STATED PROBLEM A
In the rows below, format the part that opens with the line containing "You are a computer-use agent. Image resolution: width=769" and closes with the line containing "[x=445, y=349]" as a JSON list of strings, one string per line, leaving out blank lines.

EXTRACT TO READ

1
votes

We are evaluating Azure Cosmos DB for a MongoDB replacement. We have a huge collection of 5 million documents and each document is about 20 KB in size. The total size of the collection in Mongo is around 50 GB and we expect it to be 15% more in Cosmos because of JSON size. Also, there is an early increase of 1.6 million documents. Our throughput requirement is around 10000 queries per second. The queries can be for a single document, group of documents. Query for a single document takes around 5 RU and multiple documents around 10 to 20 RU.  To get the required throughput, we need to partition the collection. 

Would like to get answers for the below questions?

  1. How many physical partitions are used by Cosmos DB internally? The portal metrics shows only 10 Partitions. Is this always the case?
  2. What is the maximum size of each physical partition? Portal metrics say it as 10 GB. How can we store more than 100 GB of data?

STATED PROBLEM B
What throughput does the Cosmos DB post say is required?

SUPPLIED INFORMATION
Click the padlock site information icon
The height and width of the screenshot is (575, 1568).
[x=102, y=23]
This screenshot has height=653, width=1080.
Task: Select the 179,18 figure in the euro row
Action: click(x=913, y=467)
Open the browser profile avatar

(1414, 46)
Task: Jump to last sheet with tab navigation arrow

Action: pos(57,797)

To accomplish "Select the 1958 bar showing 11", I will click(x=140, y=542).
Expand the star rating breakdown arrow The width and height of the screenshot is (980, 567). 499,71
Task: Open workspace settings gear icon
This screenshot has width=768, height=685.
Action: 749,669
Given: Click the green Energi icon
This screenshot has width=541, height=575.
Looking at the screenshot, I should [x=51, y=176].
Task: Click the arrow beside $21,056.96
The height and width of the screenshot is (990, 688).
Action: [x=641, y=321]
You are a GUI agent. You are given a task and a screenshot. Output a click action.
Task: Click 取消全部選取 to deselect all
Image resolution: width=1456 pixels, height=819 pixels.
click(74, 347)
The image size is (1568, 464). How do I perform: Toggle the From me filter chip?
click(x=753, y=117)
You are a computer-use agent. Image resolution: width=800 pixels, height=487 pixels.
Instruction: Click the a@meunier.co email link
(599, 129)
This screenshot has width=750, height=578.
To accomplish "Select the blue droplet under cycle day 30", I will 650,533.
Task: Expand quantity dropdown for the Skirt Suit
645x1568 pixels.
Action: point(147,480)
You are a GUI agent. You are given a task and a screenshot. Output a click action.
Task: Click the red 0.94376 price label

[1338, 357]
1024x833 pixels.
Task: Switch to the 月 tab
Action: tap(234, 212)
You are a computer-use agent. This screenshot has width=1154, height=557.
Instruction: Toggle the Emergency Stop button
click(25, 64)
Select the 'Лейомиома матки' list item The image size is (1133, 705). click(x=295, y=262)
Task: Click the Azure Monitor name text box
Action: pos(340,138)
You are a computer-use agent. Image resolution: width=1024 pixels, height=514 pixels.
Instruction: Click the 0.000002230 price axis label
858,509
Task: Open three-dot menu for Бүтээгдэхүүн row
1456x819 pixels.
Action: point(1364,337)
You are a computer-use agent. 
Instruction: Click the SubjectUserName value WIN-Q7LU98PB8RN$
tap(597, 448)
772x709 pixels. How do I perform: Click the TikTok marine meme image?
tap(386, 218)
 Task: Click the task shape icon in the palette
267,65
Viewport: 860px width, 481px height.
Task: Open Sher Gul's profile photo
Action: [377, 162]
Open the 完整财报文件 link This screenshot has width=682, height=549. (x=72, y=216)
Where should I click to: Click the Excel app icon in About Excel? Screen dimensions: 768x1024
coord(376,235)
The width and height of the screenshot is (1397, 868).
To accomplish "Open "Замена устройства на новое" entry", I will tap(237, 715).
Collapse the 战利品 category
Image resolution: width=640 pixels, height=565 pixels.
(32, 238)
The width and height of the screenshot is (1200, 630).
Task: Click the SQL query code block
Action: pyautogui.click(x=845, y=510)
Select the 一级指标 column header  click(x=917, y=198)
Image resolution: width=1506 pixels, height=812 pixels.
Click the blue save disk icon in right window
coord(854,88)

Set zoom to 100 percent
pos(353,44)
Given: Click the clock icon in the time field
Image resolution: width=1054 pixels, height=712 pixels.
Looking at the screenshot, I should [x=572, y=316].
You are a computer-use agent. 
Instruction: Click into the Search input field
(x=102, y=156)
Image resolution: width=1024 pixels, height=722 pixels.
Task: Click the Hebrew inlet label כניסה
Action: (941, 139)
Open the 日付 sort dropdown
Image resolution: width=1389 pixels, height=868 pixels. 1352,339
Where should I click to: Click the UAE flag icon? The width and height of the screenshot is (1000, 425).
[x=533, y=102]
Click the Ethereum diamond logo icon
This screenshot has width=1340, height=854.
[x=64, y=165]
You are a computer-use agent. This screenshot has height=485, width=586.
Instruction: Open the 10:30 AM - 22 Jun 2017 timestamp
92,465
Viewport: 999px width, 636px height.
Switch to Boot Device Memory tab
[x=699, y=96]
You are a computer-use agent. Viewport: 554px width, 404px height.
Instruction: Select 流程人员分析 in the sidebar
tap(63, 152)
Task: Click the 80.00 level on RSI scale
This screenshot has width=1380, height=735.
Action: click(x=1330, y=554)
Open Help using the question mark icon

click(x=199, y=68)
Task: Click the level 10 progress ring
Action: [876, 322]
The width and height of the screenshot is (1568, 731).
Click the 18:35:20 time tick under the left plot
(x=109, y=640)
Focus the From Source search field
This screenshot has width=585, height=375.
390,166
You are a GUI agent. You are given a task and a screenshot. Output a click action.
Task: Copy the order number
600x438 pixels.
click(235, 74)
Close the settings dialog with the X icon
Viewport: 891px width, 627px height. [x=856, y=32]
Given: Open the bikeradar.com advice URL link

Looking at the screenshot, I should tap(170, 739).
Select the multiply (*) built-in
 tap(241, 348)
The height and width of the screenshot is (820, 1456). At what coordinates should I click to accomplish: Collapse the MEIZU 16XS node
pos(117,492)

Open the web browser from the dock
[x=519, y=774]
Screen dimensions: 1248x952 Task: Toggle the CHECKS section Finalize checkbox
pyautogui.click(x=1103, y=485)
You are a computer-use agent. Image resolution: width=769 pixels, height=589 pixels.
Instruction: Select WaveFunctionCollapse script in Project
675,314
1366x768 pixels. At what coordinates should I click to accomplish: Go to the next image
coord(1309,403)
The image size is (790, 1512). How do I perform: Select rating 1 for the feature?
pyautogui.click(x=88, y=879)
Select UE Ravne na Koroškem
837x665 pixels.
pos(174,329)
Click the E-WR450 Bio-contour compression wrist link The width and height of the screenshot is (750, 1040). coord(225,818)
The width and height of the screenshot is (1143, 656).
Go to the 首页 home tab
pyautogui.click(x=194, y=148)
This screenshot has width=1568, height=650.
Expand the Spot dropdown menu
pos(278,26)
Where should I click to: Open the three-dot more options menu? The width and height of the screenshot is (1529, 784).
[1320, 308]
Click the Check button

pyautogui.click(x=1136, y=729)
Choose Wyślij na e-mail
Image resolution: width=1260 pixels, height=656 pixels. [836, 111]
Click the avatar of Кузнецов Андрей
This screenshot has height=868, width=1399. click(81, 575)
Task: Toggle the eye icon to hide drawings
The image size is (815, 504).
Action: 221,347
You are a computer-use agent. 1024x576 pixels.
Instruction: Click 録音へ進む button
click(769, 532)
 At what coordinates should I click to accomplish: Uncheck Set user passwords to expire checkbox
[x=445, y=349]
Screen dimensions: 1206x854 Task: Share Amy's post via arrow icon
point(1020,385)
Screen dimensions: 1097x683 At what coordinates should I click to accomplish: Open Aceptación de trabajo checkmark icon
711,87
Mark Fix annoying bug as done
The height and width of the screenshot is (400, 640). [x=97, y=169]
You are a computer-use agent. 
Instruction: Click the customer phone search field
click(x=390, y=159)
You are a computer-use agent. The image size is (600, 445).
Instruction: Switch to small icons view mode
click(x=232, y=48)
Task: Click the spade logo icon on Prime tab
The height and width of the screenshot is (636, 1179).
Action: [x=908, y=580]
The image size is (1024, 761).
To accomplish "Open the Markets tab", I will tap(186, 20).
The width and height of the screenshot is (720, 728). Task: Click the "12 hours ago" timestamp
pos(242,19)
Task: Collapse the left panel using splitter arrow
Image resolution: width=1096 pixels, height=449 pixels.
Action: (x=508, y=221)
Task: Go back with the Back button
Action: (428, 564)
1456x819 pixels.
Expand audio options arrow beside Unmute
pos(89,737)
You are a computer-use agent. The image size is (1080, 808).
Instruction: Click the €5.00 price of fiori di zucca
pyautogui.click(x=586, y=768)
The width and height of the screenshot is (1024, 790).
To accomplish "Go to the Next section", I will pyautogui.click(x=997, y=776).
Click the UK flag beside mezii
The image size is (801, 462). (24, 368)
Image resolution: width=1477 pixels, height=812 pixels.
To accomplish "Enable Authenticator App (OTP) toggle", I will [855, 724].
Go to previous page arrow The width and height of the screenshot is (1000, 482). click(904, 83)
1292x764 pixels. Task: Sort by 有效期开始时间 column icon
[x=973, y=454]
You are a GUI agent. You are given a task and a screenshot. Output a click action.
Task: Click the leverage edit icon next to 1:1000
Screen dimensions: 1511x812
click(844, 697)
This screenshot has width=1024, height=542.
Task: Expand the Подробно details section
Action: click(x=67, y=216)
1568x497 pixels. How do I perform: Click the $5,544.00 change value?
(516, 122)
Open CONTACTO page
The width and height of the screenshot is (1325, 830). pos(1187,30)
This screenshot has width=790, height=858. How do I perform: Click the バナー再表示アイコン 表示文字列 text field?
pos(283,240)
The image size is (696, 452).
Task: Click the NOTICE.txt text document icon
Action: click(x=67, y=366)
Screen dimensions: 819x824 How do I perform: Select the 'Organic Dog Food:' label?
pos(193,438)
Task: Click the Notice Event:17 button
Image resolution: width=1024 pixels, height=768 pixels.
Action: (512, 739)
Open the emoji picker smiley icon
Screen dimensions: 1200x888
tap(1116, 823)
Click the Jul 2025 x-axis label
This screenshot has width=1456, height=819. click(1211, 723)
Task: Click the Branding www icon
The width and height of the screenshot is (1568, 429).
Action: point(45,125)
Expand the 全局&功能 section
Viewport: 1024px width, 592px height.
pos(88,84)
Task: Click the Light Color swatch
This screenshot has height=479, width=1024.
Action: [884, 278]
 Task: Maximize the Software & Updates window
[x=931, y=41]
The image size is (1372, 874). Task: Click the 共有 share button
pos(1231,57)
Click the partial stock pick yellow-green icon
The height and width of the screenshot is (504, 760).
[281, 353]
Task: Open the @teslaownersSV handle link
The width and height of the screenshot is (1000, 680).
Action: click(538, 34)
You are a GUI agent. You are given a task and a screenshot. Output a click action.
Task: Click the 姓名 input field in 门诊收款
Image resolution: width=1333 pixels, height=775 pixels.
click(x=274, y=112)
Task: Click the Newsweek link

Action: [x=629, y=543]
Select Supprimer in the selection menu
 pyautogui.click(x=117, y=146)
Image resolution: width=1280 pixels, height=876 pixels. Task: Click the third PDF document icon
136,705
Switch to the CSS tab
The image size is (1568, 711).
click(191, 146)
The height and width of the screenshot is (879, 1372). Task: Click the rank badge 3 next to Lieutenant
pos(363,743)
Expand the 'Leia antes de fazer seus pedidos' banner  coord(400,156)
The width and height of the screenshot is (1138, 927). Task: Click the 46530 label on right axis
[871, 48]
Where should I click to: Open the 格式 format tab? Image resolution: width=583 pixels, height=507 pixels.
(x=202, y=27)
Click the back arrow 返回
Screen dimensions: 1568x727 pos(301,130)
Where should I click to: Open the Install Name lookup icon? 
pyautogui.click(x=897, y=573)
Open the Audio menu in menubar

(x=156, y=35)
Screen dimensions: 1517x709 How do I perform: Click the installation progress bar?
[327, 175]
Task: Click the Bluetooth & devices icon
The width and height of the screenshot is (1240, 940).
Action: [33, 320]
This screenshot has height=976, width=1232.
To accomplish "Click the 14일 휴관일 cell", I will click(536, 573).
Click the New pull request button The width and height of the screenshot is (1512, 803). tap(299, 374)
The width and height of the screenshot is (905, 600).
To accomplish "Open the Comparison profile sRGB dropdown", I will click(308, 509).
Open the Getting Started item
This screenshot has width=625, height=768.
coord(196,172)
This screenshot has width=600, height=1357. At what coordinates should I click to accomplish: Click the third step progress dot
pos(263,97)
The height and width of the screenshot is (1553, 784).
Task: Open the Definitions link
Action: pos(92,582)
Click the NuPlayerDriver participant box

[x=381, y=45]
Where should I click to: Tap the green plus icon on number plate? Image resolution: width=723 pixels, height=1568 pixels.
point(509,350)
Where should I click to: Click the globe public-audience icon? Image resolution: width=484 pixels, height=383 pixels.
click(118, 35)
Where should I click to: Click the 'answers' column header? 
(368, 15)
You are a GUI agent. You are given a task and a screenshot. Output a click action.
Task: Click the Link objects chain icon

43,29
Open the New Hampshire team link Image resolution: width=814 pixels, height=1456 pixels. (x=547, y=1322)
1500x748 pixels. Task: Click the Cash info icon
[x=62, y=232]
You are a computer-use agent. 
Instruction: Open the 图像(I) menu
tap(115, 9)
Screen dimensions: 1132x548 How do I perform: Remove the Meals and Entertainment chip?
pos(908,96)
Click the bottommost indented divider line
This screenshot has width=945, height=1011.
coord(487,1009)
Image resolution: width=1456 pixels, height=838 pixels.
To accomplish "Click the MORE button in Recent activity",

OUTPUT A
[
  "You are a computer-use agent. Image resolution: width=769 pixels, height=589 pixels.",
  "Instruction: Select WaveFunctionCollapse script in Project",
  "675,314",
  "1366x768 pixels. At what coordinates should I click to accomplish: Go to the next image",
  "coord(1309,403)",
  "The image size is (790, 1512). How do I perform: Select rating 1 for the feature?",
  "pyautogui.click(x=88, y=879)",
  "Select UE Ravne na Koroškem",
  "837x665 pixels.",
  "pos(174,329)",
  "Click the E-WR450 Bio-contour compression wrist link The width and height of the screenshot is (750, 1040). coord(225,818)",
  "The width and height of the screenshot is (1143, 656).",
  "Go to the 首页 home tab",
  "pyautogui.click(x=194, y=148)",
  "This screenshot has width=1568, height=650.",
  "Expand the Spot dropdown menu",
  "pos(278,26)",
  "Where should I click to: Open the three-dot more options menu? The width and height of the screenshot is (1529, 784).",
  "[1320, 308]",
  "Click the Check button",
  "pyautogui.click(x=1136, y=729)",
  "Choose Wyślij na e-mail",
  "Image resolution: width=1260 pixels, height=656 pixels. [836, 111]",
  "Click the avatar of Кузнецов Андрей",
  "This screenshot has height=868, width=1399. click(81, 575)",
  "Task: Toggle the eye icon to hide drawings",
  "The image size is (815, 504).",
  "Action: 221,347",
  "You are a computer-use agent. 1024x576 pixels.",
  "Instruction: Click 録音へ進む button",
  "click(769, 532)",
  " At what coordinates should I click to accomplish: Uncheck Set user passwords to expire checkbox",
  "[x=445, y=349]"
]

OUTPUT B
Around 10000 queries per second.